_TASKS TO COMPLETE_
1/ From the Excel forum thread, copy the passage that begins at the words "in this example, the" and ends after the words "to do this??".
2/ Pick up the Excel forum thread on finding the most frequent combination of four items where it stops, and write what comes next.

_QUOTED TEXT_
● ● ● ●

Finding the combination that appears more times

A

Alonso

Hi everybody
i have a list on excel 2007 that displays the purchase of items on columns
A:E, each column showing one (1) item
I want to find what combination of items appears more times, especifically,
which combination of four (4) is the favorite mix

eg:
A B C D F
A C D E F
B C D E F
B C D F Z

in this example, the winner would be (B, C, D, E) as it appears 3 times
the main problem is that I have over 1,000 rows
and trying with =SUMPRODUCT(COUNTIF(A1:E1,$N$1:$R$1)) por each combination
would take forever...

is there a simpler, quicker way to do this??
i don´t know if concatenate, because the items can be on any column
 
A

Alonso

Thaks Herbert
seems interesting, let me try to understand it and get back to you
 
D

Dana DeLouis

Thaks Herbert
seems interesting, let me try to understand it and get back to you


As a side note, if you want to look into it further, I would Rank each
subset. If we assume there are 26 distinct items, a macro would first
adjust each list into integers (perhaps Asci code of the letters)

For example, your last example would be:
"BCDFZ"

{2, 3, 4, 6, 26}

Look at each of the 5 subsets...

● ● ● ●

_RECORDS_
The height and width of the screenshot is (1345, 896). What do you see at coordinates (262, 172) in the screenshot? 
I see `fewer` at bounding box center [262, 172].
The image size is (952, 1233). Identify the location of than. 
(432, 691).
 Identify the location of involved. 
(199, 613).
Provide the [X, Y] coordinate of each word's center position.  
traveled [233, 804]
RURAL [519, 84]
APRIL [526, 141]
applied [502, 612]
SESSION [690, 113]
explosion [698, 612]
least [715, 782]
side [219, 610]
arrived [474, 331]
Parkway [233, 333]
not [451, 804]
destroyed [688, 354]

● ● ● ●

_REPLIES_
1/
in this example, the winner would be (B, C, D, E) as it appears 3 times
the main problem is that I have over 1,000 rows
and trying with =SUMPRODUCT(COUNTIF(A1:E1,$N$1:$R$1)) por each combination
would take forever...

is there a simpler, quicker way to do this??

2/
{2, 3, 4, 6}
{2, 3, 4, 26}
{2, 3, 6, 26}
{2, 4, 6, 26}
{3, 4, 6, 26}

With 26 items the upper size is
=Combin(26,4) = 14,950

The above five values would be:

{2302, 2322, 2363, 2594, 4365}

The number 2302 would show up the most. (I would use a Dictionary object)

To get the value of this number would be

? UKS(2302, 4, 26)

{2, 3, 4, 6}

Which when reversed would be "B C D F"

A macro for this is very fast.
Again, it might be something you might want to research.

Dana DeLouis
 
B

Bernd P

Hello,

I think it's a bit early to provide "solutions".

How many different items does Alonso really have and with how many can
his "mean boss" come up with in future? The supposed answer 26 seems
quite unlikely to me.

And is the number 4 for the favourite mix likely to be changed, again
maybe by his "mean boss"?

If the number of all possible combinations you may find that you
should start with frequency tables of
a) most frequently purchased single items
b) most frequent mix of 2
c) ... of 3
and so on, for n maybe only exploring the more likely mixes < (1),
(n-1) >

Regards,
Bernd
 
A

Alonso

Actually, I'm open to any kind of possible "solutions"

As Bernd says, it likely that somewhere in the future I'll need to check the
top 2 mix, the top 3 mix and so on

right now I'm working with almost 60 items (and it's difficult to increase
this since 8-10 items doesn't sell very well)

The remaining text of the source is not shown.